INSTRUCTIONS FOR THE TASK –
Lines to restate from the data below: from the one containing "How to Buy (711, 15)" to the one containing "Raquel Allegra (191, 469)", both included. Give them again exactly, and only them.

*** DATA SUPPLIED ***

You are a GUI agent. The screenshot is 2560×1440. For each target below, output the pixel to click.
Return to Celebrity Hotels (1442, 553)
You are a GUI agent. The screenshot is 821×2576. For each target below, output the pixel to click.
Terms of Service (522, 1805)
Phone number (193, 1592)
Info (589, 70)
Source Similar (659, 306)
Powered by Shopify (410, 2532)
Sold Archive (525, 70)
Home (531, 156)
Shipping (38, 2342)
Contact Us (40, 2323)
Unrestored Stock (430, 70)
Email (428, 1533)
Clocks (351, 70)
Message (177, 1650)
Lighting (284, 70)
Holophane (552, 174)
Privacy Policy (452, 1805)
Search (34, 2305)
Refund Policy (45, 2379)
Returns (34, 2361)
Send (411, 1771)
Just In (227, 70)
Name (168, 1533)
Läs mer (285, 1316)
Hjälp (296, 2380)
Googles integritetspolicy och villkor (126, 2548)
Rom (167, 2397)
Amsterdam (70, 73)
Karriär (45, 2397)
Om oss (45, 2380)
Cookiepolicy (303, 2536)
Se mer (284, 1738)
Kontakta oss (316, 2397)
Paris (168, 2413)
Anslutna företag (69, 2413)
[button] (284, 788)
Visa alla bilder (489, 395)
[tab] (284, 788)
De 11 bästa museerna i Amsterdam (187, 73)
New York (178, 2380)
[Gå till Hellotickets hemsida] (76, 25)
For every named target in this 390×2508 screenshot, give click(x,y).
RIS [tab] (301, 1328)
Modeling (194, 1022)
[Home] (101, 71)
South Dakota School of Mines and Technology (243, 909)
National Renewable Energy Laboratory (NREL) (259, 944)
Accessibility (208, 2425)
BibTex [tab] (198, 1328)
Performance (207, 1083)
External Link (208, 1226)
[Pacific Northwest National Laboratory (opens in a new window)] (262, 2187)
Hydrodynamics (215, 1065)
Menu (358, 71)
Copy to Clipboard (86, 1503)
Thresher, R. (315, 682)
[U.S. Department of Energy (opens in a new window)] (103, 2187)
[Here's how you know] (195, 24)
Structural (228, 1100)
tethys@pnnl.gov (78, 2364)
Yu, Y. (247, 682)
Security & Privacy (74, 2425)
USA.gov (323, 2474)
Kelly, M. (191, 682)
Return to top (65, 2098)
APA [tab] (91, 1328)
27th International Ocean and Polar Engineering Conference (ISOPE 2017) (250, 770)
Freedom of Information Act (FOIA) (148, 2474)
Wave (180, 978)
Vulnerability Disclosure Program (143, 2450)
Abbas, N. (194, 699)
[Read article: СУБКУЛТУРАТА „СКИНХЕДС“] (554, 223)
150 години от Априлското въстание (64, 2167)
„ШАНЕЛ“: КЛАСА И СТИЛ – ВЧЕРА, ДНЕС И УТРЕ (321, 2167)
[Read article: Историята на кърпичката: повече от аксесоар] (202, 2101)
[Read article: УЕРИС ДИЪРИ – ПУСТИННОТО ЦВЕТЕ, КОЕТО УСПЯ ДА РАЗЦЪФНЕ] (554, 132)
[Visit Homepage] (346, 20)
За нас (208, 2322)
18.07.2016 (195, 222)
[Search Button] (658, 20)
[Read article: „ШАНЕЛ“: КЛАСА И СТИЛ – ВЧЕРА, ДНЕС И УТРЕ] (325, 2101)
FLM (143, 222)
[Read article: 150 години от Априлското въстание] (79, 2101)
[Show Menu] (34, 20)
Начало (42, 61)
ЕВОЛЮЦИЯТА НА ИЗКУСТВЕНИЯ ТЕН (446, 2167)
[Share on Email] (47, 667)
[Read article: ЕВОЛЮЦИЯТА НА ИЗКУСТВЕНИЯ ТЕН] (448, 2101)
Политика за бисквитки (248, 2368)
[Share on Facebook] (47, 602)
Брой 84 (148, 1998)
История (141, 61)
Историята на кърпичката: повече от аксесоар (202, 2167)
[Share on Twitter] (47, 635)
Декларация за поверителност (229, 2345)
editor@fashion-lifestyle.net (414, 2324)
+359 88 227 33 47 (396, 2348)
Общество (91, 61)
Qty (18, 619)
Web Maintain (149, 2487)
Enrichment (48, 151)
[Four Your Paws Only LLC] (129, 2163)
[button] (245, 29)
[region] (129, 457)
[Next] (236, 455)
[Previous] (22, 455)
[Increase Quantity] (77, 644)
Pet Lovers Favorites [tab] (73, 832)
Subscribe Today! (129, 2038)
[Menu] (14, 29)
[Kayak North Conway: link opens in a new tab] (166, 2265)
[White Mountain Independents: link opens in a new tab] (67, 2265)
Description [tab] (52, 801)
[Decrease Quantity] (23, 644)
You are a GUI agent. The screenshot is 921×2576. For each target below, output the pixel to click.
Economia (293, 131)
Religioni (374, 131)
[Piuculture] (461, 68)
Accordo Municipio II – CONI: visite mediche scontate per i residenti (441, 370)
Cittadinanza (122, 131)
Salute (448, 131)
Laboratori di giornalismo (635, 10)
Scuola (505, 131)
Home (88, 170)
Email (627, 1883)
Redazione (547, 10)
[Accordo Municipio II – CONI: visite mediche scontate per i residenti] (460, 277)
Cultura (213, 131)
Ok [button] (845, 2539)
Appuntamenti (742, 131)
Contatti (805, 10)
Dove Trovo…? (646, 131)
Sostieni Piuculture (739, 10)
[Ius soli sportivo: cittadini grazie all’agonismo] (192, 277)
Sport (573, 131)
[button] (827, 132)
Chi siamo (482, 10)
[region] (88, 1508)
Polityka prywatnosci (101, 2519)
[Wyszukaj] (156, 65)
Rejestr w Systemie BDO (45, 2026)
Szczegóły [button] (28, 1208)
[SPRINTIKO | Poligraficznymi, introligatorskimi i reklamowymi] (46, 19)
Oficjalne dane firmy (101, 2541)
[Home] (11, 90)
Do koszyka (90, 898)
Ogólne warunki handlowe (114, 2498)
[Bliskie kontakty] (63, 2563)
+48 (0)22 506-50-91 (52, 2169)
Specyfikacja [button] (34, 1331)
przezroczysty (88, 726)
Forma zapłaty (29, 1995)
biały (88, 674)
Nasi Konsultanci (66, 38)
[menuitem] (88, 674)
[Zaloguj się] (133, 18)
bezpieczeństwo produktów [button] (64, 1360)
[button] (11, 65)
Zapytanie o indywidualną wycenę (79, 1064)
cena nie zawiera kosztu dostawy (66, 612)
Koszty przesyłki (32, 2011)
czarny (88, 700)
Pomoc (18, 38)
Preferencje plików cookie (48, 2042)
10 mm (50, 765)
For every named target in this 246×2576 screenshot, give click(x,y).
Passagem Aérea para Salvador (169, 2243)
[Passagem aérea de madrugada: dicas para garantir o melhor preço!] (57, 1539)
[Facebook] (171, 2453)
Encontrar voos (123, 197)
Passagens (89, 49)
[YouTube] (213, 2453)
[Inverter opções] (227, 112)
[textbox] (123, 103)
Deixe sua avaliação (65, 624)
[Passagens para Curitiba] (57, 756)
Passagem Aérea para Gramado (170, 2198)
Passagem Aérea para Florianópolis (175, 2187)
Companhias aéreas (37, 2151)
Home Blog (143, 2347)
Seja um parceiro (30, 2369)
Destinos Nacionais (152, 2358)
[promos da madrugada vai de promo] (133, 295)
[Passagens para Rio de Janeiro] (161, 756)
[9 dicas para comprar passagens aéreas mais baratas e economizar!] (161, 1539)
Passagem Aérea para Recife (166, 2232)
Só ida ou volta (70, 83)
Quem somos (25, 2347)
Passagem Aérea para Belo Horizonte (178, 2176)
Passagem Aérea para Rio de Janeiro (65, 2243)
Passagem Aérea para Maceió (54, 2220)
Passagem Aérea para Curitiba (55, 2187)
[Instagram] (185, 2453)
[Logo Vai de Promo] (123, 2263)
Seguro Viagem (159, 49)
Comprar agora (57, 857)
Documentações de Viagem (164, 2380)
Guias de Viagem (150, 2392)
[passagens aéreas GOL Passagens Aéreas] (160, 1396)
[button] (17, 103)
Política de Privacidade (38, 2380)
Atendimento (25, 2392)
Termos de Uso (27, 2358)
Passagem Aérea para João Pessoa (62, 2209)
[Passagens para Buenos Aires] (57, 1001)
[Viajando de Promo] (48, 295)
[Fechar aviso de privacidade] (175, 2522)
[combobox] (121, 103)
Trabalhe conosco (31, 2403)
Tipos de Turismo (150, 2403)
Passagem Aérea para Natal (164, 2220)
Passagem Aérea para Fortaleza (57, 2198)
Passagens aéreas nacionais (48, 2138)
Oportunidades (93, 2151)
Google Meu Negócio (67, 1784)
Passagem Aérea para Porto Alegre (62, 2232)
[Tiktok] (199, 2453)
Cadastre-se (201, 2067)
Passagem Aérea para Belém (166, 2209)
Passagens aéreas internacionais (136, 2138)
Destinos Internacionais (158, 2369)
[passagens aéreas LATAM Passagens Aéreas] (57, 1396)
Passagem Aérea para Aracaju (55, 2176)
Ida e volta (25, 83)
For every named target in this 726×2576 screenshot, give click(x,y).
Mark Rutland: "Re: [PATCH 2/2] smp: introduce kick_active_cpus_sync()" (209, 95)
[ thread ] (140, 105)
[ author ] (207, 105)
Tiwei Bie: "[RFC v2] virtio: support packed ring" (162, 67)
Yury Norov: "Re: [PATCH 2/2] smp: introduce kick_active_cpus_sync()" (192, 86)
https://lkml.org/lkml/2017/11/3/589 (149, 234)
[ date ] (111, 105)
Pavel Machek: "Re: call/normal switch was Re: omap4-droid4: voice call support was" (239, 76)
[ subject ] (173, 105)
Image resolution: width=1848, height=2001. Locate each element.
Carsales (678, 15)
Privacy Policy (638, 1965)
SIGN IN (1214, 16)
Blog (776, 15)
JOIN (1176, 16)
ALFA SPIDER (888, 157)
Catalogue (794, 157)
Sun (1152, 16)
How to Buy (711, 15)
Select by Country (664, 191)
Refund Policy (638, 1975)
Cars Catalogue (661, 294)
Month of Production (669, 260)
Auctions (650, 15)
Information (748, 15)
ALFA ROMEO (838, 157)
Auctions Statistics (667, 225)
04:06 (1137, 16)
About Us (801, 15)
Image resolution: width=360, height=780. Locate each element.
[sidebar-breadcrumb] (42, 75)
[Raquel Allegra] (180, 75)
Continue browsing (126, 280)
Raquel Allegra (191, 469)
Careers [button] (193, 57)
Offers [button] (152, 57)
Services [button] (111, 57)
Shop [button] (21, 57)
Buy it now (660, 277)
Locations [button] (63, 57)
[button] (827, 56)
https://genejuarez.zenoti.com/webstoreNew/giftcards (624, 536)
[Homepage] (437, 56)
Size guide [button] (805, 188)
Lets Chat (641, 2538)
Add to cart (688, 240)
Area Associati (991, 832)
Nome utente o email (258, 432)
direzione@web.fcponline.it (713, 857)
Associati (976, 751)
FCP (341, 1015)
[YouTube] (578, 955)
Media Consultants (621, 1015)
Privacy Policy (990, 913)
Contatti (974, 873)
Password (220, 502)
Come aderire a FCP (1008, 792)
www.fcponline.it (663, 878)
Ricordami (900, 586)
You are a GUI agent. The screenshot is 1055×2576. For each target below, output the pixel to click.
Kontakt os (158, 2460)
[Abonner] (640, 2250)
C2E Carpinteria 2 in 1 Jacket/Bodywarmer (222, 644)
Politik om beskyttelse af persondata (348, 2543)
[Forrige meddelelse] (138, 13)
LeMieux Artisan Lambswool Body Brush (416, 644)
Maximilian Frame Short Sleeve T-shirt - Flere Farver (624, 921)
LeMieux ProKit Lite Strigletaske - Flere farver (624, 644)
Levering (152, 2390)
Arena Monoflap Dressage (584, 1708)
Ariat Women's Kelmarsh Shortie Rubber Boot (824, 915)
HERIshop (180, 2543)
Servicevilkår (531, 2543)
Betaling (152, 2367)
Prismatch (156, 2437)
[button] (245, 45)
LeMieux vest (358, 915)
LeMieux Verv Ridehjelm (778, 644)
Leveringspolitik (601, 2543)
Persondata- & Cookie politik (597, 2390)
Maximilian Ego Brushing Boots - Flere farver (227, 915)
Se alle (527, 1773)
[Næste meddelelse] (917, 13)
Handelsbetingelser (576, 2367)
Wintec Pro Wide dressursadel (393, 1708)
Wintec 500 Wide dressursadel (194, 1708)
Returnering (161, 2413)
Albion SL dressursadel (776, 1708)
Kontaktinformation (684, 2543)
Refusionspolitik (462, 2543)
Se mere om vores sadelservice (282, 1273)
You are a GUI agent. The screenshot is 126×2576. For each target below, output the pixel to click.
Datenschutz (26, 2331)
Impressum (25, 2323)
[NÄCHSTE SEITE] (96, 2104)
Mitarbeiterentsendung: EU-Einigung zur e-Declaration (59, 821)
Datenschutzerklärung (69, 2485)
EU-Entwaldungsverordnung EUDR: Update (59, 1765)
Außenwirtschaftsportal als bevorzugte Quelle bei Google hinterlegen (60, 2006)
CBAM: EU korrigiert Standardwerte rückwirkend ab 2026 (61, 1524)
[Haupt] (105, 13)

*** End of DATA SUPPLIED ***

YOUR RESPONSE –
How to Buy (711, 15)
Select by Country (664, 191)
Refund Policy (638, 1975)
Cars Catalogue (661, 294)
Month of Production (669, 260)
Auctions (650, 15)
Information (748, 15)
ALFA ROMEO (838, 157)
Auctions Statistics (667, 225)
04:06 (1137, 16)
About Us (801, 15)
Image resolution: width=360, height=780. Locate each element.
[sidebar-breadcrumb] (42, 75)
[Raquel Allegra] (180, 75)
Continue browsing (126, 280)
Raquel Allegra (191, 469)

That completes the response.